Под ногами тут и там полевые травы, над головой — синее-синее небо. Родители сидят на пледе, разговаривают о чём-то, смеются, а я собираю букет полевых цветов. Когда фиолетовые, жёлтые, белые и розовые цветы, названия которых я не знаю, набираются в приличную охапку, несу её моей красивой и сияющей от счастья маме.

– Ярик! Это всё мне? Спасибо! – ласково улыбается она и тут же начинает плести венки. Один за другим.

Я сажусь рядом с ней на плед, внимательно наблюдаю за тем, как проворно двигаются её ловкие пальцы. И мне так хорошо, так спокойно. Надев один венок на голову отца, мама притягивает меня к себе, целует в лоб, и, как корону, водружает на мою голову второй.

– Сынок, ты у меня такой хороший, я так тебя люблю, – шепчет мне мама, и её голос звучит для меня как самая лучшая музыка.

– Я тоже люблю тебя, мамочка, – в ответ обвиваю её шею руками.

Внезапно солнце закрывает темными тучами, сквозь звуки ветра и стрекотания кузнечиков прорывается какой-то другой звук – жесткий, настойчивый, неумолимый. Образ мамы выцветает, становится мутным, невнятным, и я открываю глаза…

"Точно. Это же будильник. Счастливое детство осталось далеко позади", – с тоской проносится мысль в ещё сонной голове.

Я хлопаю рукой по прикроватной тумбочке, хватаю часы и отключаю противный звук. Будь проклят Кингдом с его глупыми правилами, одним из которых является изымание мобильных телефонов! Ведь только по этой причине мне приходится просыпаться под раздражающую стандартную трель будильника.

Мерзость. Слово, которое, впрочем, применимо почти ко всему в этом месте.

– О, ребятки, смотрите, кто у нас тут проснулся! Не иначе, как сам Гром, – раздаётся с соседней кровати ехидный голос, стоит мне только подать "признаки жизни". Я поворачиваю голову, в желании отвесить парочку крепких словечек, но вижу то, что совершенно не хотел бы видеть.
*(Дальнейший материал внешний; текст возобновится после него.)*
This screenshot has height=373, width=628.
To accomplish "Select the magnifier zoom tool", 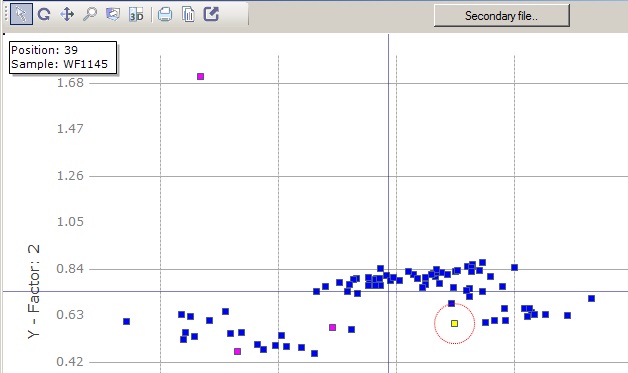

– Дамир, нудист ты гребаный, сколько раз тебе говорил — спи одетым! – едва ли не по слогам проговариваю, но соседу хоть бы хны. – Мы тебе не тёлки, чтобы твоими телесами любоваться!

– Одежда нарушает кровообращение, – флегматично заявляет в ответ Дамир — приземистый темноволосый парнишка, которого я знаю ещё со времён, когда он больше походил на колобка.

Красуясь своими мышцами, он встает с койки напротив и в чём мать родила направляется в сторону душевой.

– Прикройся хотя бы, пока меня не стошнило, – одним движением подхватываю сложенное полотенце с тумбочки и швыряю его в спину соседа. – Надоел до чёртиков. Клянусь, ещё раз увижу тебя в комнате голым — импотентом останешься!

Дамир хохоча ловит полотенце, перекидывает его через плечо и, светя пятой точкой, скрывается за дверью общего санузла.

Кингдом меняет людей. Вот конкретно из этого получился самый настоящий говнюк! Все утро испортил!

– Интересно, что сегодня будет на завтрак, – со второго яруса моей кровати спускается Алекс и зыркает на меня своими синющими, как предгрозовое небо, глазами. Именно от этих глаз тащится добрая половина девчонок в нашем лагере. Другая же — визжит от восторга, когда видит в руках моего соседа тату-машинку.

Ума не приложу, как Алекс умудрился протащить ее сюда вместе с чернилами, но бьёт он действительно круто. На себе проверял!

– Что на завтрак будет? Да как обычно дерьмо какое-нибудь, – с койки, расположенной над кроватью Дамира, спускается Михан, наш местный шут. – Ассорти из червячков и тараканов, а в качестве напитка — смузи из гусениц, например. Очень сытно, питательно и полезно.

Он проигрывает своими рыжими бровями, словно выдал шутку века, но не получает должной реакции.